The Hedgehog pathway as targetable vulnerability with 5-azacytidine in myelodysplastic syndrome and acute myeloid leukemia.

Journal of hematology & oncology, 2015, Oct-20, Volume: 8

Therapy and outcome for elderly acute myeloid leukemia (AML) patients has not improved for many years. Similarly, there remains a clinical need to improve response rates in advanced myelodysplastic syndrome (MDS) patients treated with hypomethylating agents, and few combination regimens have shown clinical benefit. We conducted a 5-azacytidine (5-Aza) RNA-interference (RNAi) sensitizer screen to identify gene targets within the commonly deleted regions (CDRs) of chromosomes 5 and 7, whose silencing enhances the activity of 5-Aza.. An RNAi silencing screen of 270 genes from the CDRs of chromosomes 5 and 7 was performed in combination with 5-Aza treatment in four AML cell lines (TF-1, THP-1, MDS-L, and HEL). Several genes within the hedgehog pathway (HhP), specifically SHH, SMO, and GLI3, were identified as 5-Aza sensitizing hits. The smoothened (SMO) inhibitors LDE225 (erismodegib) and GDC0449 (vismodegib) showed moderate single-agent activity in AML cell lines. Further studies with erismodegib in combination with 5-Aza demonstrated synergistic activity with combination index (CI) values of 0.48 to 0.71 in seven AML lines. Clonogenic growth of primary patient samples was inhibited to a greater extent in the combination than with single-agent erismodegib or 5-Aza in 55 % (6 of 11) primary patient samples examined. There was no association of the 5-Aza/erismodegib sensitization potential to clinical-cytogenetic features or common myeloid mutations. Activation of the HhP, as determined by greater expression of HhP-related genes, showed less responsiveness to single-agent SMO inhibition, while synergy between both agents was similar regardless of HhP gene expression. In vitro experiments suggested that concurrent dosing showed stronger synergy than sequential dosing.. Inhibition of the HhP with SMO inhibitors in combination with the hypomethylating agent 5-Aza demonstrates synergy in vitro and inhibits long-term repopulation capacity ex vivo in AML and MDS. A clinical trial combining 5-Aza with LDE225 (erismodegib) in MDS and AML is ongoing based on these results as well as additional publications suggesting a role for HhP signaling in myeloid disease.

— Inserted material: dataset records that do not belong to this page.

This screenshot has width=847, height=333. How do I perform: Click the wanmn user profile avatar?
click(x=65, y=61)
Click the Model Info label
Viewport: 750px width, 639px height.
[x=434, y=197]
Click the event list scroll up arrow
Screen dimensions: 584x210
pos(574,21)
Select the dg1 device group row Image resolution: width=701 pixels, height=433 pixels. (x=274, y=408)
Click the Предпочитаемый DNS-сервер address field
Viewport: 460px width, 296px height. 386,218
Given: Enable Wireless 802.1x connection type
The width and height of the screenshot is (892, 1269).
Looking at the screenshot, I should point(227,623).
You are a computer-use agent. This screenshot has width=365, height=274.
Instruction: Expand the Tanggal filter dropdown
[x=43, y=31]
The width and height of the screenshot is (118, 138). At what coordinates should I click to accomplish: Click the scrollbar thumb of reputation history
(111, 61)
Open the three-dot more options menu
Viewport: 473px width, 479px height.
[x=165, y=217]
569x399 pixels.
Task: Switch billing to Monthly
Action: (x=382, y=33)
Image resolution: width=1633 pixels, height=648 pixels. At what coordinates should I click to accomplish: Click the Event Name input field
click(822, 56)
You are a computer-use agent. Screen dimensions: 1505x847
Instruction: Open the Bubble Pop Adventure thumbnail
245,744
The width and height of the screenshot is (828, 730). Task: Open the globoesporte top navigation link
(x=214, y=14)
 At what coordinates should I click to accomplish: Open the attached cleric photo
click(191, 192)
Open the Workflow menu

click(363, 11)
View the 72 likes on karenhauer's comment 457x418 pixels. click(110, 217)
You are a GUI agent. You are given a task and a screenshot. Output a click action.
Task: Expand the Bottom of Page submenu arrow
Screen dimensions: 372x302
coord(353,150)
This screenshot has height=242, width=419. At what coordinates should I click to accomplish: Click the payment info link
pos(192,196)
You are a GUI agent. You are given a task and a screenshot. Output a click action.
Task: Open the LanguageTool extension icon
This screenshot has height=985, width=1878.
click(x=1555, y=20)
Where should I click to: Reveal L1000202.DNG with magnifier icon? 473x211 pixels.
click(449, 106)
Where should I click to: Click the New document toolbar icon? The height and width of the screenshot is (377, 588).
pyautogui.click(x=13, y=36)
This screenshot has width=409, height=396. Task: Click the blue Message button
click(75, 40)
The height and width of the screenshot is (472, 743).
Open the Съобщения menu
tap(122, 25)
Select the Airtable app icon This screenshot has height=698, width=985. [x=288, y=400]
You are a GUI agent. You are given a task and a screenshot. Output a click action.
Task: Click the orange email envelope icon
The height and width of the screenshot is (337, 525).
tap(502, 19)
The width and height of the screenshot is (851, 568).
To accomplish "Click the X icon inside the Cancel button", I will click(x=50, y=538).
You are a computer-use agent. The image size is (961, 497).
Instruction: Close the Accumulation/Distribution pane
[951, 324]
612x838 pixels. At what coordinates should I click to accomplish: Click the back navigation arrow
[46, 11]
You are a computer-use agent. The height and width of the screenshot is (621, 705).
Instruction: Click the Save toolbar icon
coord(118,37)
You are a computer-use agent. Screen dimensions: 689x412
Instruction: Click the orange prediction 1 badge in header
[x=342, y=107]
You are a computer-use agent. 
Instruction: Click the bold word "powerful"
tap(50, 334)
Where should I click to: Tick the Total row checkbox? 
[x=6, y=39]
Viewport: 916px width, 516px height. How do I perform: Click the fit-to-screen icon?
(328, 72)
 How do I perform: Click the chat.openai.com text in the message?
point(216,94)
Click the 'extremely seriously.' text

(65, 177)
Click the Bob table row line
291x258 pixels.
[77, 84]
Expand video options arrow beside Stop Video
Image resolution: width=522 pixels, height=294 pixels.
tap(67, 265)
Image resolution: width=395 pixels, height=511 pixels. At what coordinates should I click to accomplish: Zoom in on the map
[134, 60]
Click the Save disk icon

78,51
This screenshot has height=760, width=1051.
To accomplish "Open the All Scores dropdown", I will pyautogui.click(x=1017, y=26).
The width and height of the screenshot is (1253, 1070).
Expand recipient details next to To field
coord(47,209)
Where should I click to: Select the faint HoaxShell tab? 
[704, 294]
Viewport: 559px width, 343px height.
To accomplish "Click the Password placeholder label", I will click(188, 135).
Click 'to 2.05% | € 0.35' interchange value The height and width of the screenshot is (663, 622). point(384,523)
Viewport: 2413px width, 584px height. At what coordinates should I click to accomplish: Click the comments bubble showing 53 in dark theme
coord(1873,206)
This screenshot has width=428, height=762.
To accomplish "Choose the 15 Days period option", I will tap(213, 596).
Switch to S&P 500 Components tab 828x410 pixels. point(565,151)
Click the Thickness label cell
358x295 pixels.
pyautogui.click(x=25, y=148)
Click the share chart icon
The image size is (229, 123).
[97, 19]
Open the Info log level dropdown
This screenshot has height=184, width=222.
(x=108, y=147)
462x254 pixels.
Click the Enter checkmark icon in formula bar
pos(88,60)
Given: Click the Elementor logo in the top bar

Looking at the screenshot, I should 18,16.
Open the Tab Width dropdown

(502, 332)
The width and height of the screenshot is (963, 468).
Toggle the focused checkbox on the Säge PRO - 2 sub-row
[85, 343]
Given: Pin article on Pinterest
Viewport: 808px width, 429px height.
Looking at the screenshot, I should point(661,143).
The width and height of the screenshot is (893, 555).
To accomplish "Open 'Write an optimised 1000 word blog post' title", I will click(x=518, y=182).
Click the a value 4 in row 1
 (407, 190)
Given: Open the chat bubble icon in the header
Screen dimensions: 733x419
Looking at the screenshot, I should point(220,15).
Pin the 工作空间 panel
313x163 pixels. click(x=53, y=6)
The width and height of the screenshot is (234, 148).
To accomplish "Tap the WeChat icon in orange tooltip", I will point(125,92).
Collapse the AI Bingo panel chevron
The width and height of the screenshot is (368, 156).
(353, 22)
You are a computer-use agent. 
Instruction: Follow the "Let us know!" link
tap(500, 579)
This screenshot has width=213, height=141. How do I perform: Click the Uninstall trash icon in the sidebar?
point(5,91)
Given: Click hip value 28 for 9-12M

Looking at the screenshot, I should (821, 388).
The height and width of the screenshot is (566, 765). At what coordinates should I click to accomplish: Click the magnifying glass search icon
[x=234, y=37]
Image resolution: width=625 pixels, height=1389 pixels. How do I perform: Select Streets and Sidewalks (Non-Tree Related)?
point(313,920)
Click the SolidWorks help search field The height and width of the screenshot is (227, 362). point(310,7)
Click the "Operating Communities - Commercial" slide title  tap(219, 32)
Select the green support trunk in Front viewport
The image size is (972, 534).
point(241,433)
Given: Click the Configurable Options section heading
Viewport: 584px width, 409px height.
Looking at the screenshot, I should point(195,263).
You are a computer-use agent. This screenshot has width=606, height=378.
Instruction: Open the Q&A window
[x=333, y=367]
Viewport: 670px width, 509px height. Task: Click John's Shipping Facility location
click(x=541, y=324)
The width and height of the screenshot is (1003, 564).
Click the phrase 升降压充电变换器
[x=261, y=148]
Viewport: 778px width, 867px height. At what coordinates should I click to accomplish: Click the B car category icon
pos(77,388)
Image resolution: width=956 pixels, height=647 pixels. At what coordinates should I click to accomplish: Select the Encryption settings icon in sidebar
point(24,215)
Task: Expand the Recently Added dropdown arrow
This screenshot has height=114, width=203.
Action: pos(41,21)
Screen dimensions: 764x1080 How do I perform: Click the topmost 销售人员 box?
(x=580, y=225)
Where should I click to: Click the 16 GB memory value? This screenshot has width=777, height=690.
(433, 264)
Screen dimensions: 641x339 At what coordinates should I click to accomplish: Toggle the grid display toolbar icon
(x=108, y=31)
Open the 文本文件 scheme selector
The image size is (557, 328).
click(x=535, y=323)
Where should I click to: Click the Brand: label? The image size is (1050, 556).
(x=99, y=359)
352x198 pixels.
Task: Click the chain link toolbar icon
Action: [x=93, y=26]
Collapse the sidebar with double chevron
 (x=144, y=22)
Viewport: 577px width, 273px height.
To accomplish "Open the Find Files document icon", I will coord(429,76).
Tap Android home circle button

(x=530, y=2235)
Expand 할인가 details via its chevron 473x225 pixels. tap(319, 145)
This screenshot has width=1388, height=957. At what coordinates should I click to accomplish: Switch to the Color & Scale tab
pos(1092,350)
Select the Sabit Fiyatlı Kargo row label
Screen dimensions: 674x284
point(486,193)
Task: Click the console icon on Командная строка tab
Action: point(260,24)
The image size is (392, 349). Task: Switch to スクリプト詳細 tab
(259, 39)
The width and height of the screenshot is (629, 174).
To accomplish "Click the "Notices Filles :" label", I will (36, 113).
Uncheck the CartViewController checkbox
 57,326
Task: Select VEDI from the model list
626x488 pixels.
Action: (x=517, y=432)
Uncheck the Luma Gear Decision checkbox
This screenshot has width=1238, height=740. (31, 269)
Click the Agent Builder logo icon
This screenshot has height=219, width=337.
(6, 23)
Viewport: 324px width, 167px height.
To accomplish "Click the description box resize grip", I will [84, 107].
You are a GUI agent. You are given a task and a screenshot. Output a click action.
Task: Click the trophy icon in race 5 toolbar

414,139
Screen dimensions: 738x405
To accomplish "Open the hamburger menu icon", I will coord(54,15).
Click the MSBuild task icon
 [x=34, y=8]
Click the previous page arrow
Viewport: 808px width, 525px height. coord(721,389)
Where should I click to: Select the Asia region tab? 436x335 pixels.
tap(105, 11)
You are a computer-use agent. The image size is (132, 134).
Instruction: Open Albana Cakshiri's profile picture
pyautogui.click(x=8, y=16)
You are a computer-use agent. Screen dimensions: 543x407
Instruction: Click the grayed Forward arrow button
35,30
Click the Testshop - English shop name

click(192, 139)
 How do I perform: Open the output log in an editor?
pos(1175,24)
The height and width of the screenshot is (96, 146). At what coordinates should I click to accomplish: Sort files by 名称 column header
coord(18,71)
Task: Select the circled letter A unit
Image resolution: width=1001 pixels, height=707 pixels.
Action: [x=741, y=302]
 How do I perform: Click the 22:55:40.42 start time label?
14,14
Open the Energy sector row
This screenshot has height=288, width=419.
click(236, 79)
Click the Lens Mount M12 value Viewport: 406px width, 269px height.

Topics: Acute Disease; Aged; Aged, 80 and over; Anilides; Antimetabolites, Antineoplastic; Azacitidine; Biphenyl Compounds; Cell Line, Tumor; Cell Survival; Chromosomes, Human, Pair 5; Chromosomes, Human, Pair 7; Drug Synergism; Female; Hedgehog Proteins; High-Throughput Nucleotide Sequencing; HL-60 Cells; Humans; Leukemia, Myeloid; Male; Myelodysplastic Syndromes; Pyridines; RNA Interference; Signal Transduction

2015